Today, The Grandma has received bad news. Glenda Jackson, the British actress and politician passed way yesterday.

Glenda May Jackson (9 May 1936-15 June 2023) was a British actress and politician

She was one of the few performers to achieve the American Triple Crown of Acting, having won two Academy Awards, three Emmy Awards and a Tony Award.

She served as Member of Parliament (MP) for Hampstead and Kilburn (known as Hampstead and Highgate until 2010) from 1992 to 2015. She was a member of the Labour Party.
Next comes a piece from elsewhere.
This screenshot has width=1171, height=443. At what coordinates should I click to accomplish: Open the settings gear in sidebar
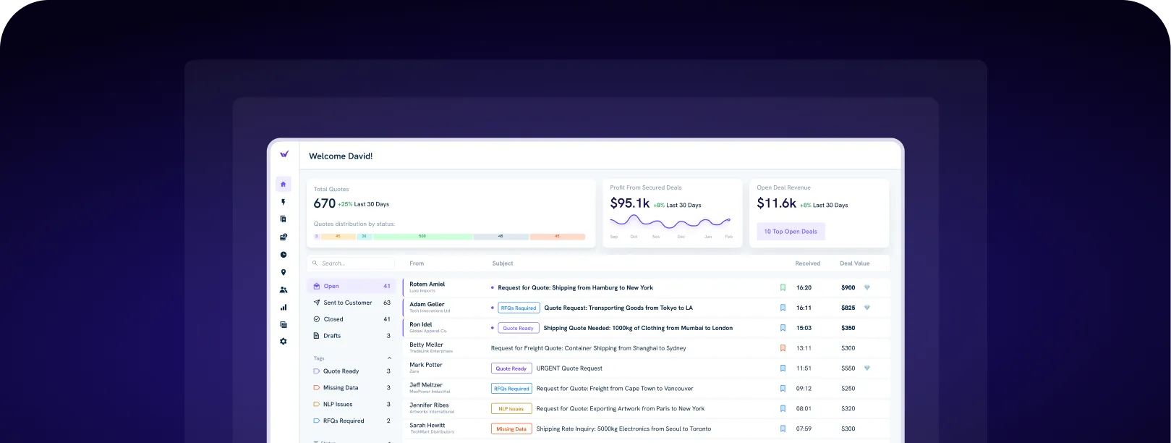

She won the Academy Award for Best Actress twice, for the romance films Women in Love (1970) and A Touch of Class (1973), but did not appear in person to collect either due to work commitments. She also won the BAFTA Award for Best Actress in a Leading Role for Sunday Bloody Sunday (1971). Her other notable performances include Mary, Queen of Scots (1971), Hedda (1975), The Incredible Sarah (1976), Stevie (1978) and Hopscotch (1980). She won two Primetime Emmy Awards for her portrayal of Queen Elizabeth I in the BBC series Elizabeth R (1971). She received both the British Academy Television Award for Best Actress and International Emmy Award for Best Actress for her performance in Elizabeth Is Missing (2019).

Jackson studied at the Royal Academy of Dramatic Art (RADA). She made her Broadway debut in Marat/Sade (1966). She received five Laurence Olivier Award nominations for her West End roles in Stevie (1977), Antony and Cleopatra (1979), Rose (1980), Strange Interlude (1984) and King Lear (2016), the last being her first role after a 25-year absence from acting, which she reprised on Broadway in 2019. She won the Tony Award for Best Actress in a Play for her role in the revival of Edward Albee's Three Tall Women (2018).

Jackson ceased acting to take on a career in politics from 1992 to 2015, and was elected MP for Hampstead and Highgate at the 1992 general election. She was a junior transport minister from 1997 to 1999 during the first Blair ministry; she later became critical of Blair. After constituency boundary changes, she represented Hampstead and Kilburn from 2010.

At the 2010 general election, her majority of 42 votes, confirmed after a recount, was the narrowest of that parliament. Jackson stood down at the 2015 general election and returned to acting.

More information: The Guardian

Jackson was born at 151 Market Street in Birkenhead, Cheshire, on 9 May 1936. Her mother named her after the Hollywood film star Glenda Farrell. Shortly after her birth, the family moved to Hoylake, also on the Wirral. Her family were very poor and lived in a two-up two-down house with an outside toilet at 21 Lake Place. Her father Harry was a builder, while her mother Joan worked in a local shop, pulled pints in a pub and was a domestic cleaner.

Jackson joined the Labour Party in the early 1950s, at the age of 16. Her earlier campaigns were not party political, however. In 1978, she was one of the public figures who lent their name as a sponsor to the Anti-Nazi League. The same year, she appeared in a print advertisement for Oxfam. Jackson was on the executive of the National Association of Voluntary Hostels, and spoke at rallies for the housing charity Shelter. Human rights were also an area of interest, and she joined a demonstration outside the Indonesian Embassy to protest against the detention of political prisoners. She was involved in children's charities, as president of the Toy Libraries Association and as a programme narrator for UNICEF. She also gave time and money to a home for emotionally disturbed children in Berkshire run by former actress Coral Atkins.

More information: The Guardian


 The best theater is trying to tell the truth,
and the best politics is trying to tell the truth.